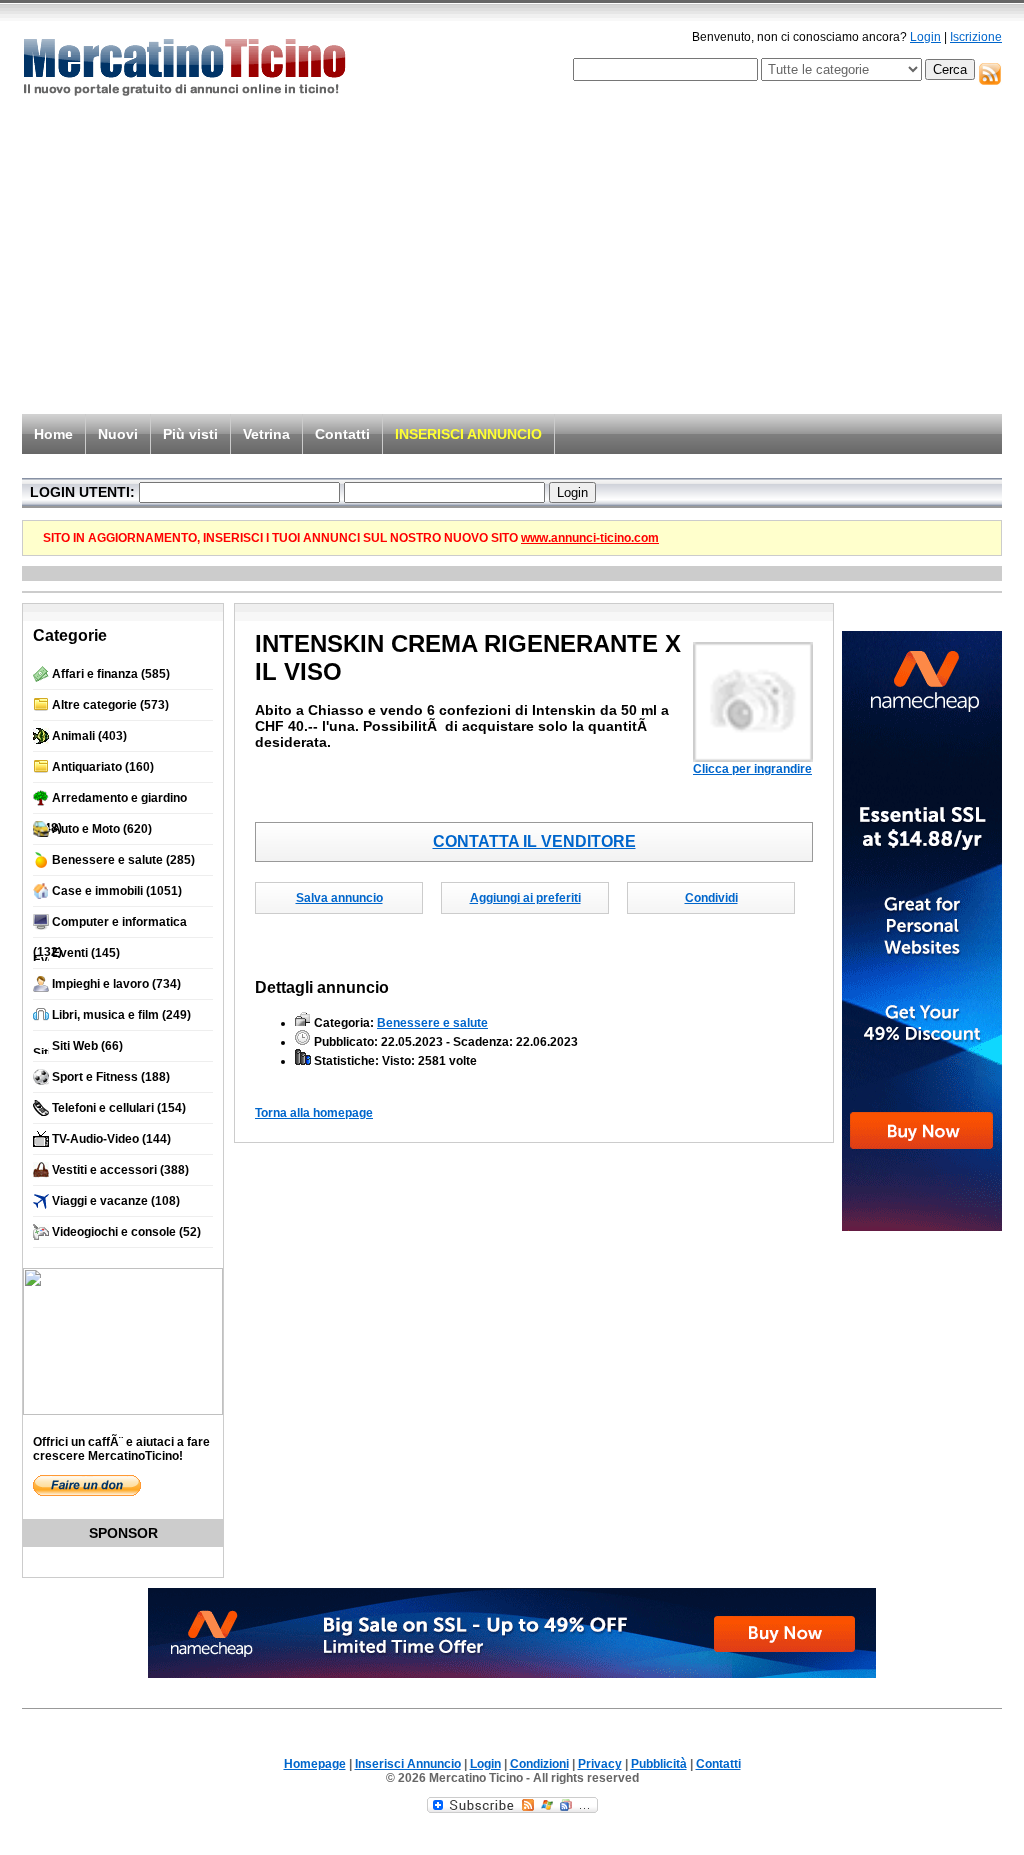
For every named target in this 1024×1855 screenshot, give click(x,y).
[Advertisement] (512, 262)
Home (53, 434)
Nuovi (118, 434)
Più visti (190, 434)
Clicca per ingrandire (752, 769)
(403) (89, 736)
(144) (111, 1139)
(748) (110, 802)
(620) (102, 829)
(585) (111, 674)
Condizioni (539, 1764)
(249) (121, 1015)
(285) (123, 860)
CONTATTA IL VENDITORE (534, 841)
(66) (87, 1046)
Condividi (711, 898)
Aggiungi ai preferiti (525, 898)
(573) (110, 705)
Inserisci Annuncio (408, 1764)
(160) (103, 767)
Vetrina (266, 434)
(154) (119, 1108)
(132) (110, 926)
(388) (120, 1170)
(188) (111, 1077)
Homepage (315, 1764)
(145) (86, 953)
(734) (116, 984)
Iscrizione (976, 37)
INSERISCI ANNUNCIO (468, 434)
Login (925, 37)
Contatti (342, 434)
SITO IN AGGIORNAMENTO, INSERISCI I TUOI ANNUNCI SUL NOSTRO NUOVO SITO (351, 538)
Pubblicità (659, 1764)
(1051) (117, 891)
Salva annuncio (339, 898)
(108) (116, 1201)
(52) (126, 1232)
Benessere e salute (432, 1023)
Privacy (600, 1764)
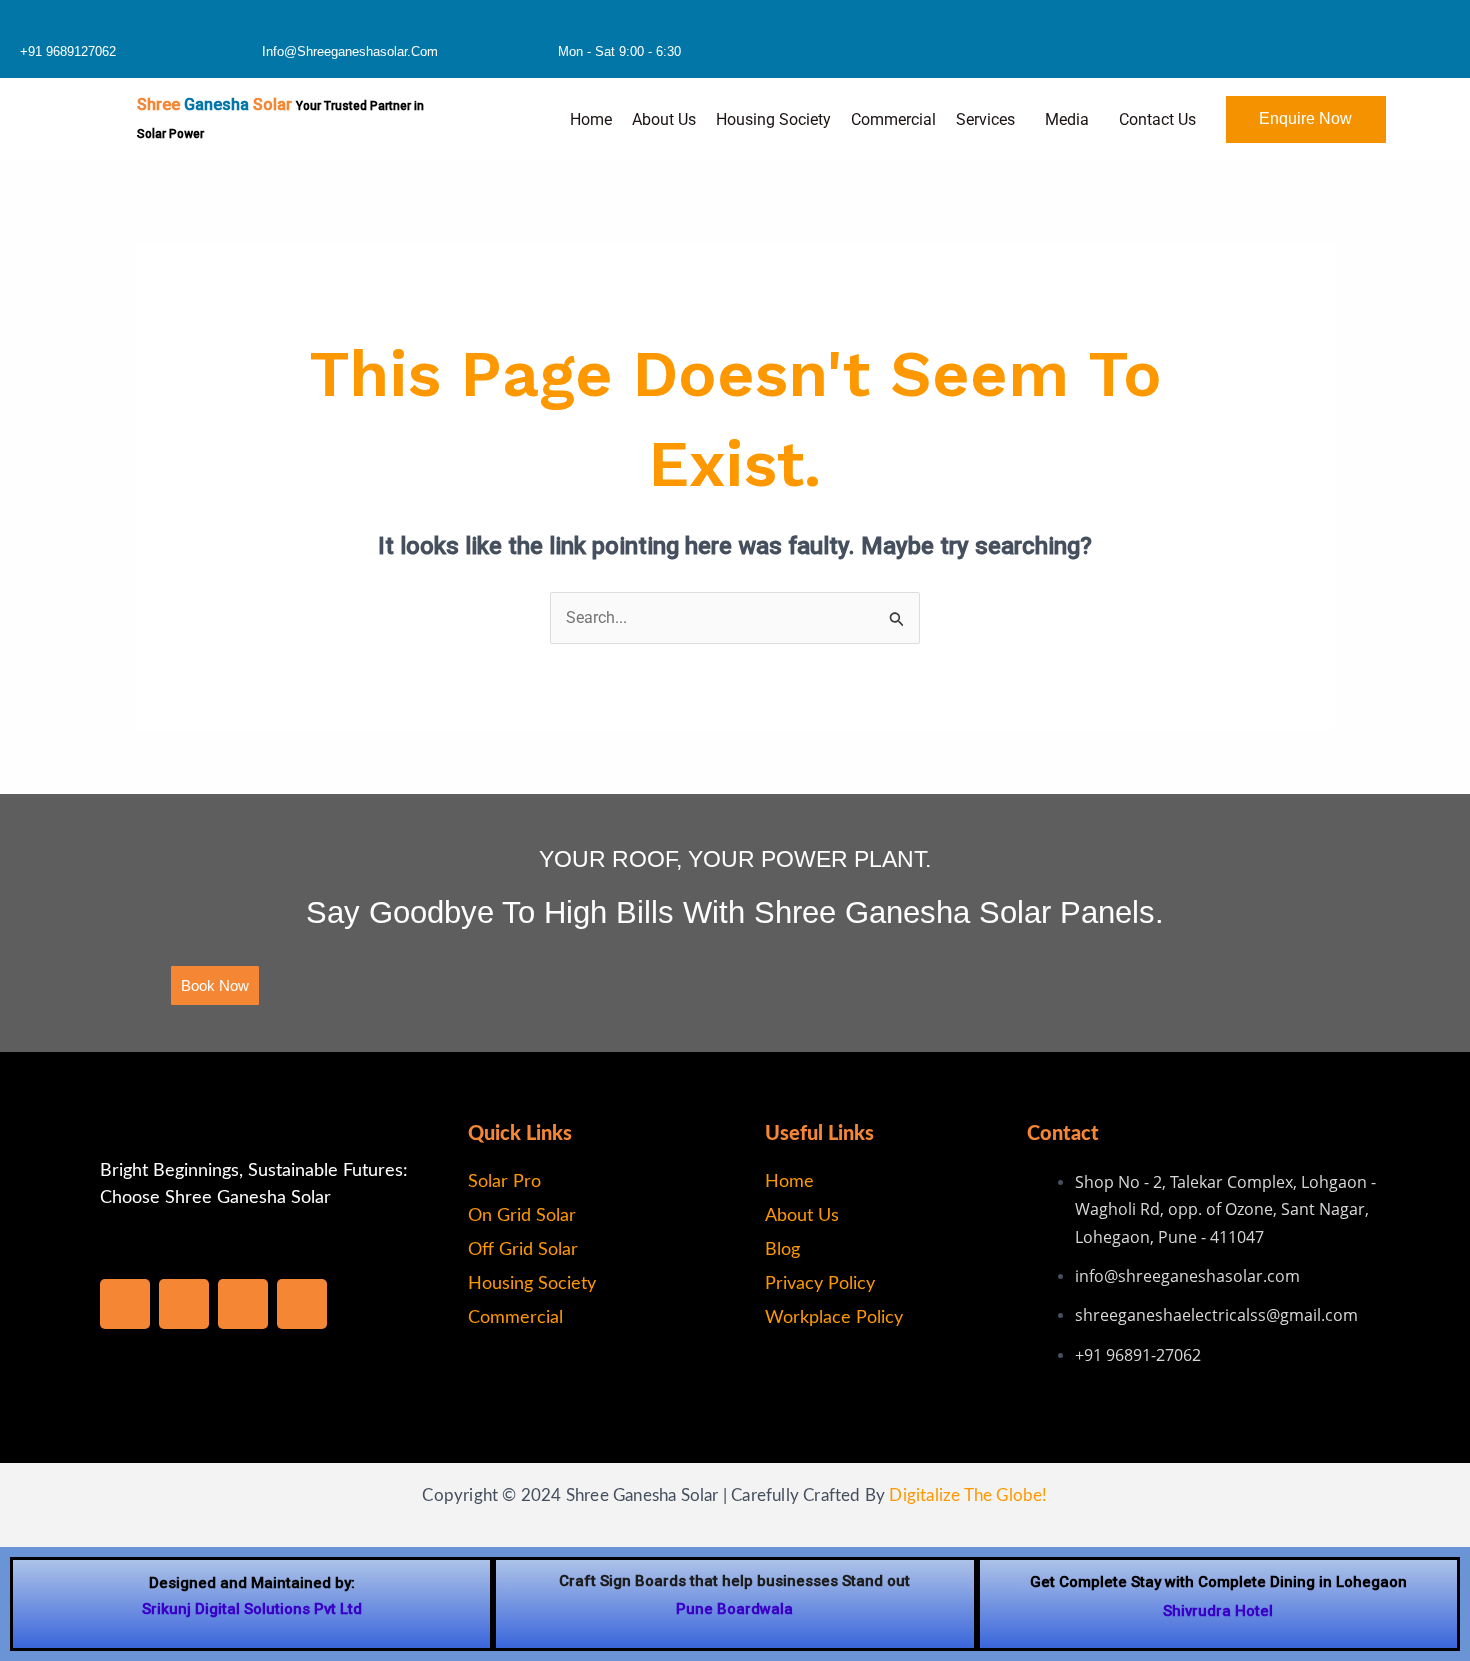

....

The entries above should be retyped word for word, with all pictures omitted.

For every named target in this 1024×1855 screenshot, give click(x,y).
[Advertisement] (512, 262)
Home (53, 434)
Nuovi (118, 434)
Più visti (190, 434)
Clicca per ingrandire (752, 769)
(403) (89, 736)
(144) (111, 1139)
(748) (110, 802)
(620) (102, 829)
(585) (111, 674)
Condizioni (539, 1764)
(249) (121, 1015)
(285) (123, 860)
CONTATTA IL VENDITORE (534, 841)
(66) (87, 1046)
Condividi (711, 898)
Aggiungi ai preferiti (525, 898)
(573) (110, 705)
Inserisci Annuncio (408, 1764)
(160) (103, 767)
Vetrina (266, 434)
(154) (119, 1108)
(132) (110, 926)
(388) (120, 1170)
(188) (111, 1077)
Homepage (315, 1764)
(145) (86, 953)
(734) (116, 984)
Iscrizione (976, 37)
INSERISCI ANNUNCIO (468, 434)
Login (925, 37)
Contatti (342, 434)
SITO IN AGGIORNAMENTO, INSERISCI I TUOI ANNUNCI SUL NOSTRO NUOVO SITO (351, 538)
Pubblicità (659, 1764)
(1051) (117, 891)
Salva annuncio (339, 898)
(108) (116, 1201)
(52) (126, 1232)
Benessere e salute (432, 1023)
Privacy (600, 1764)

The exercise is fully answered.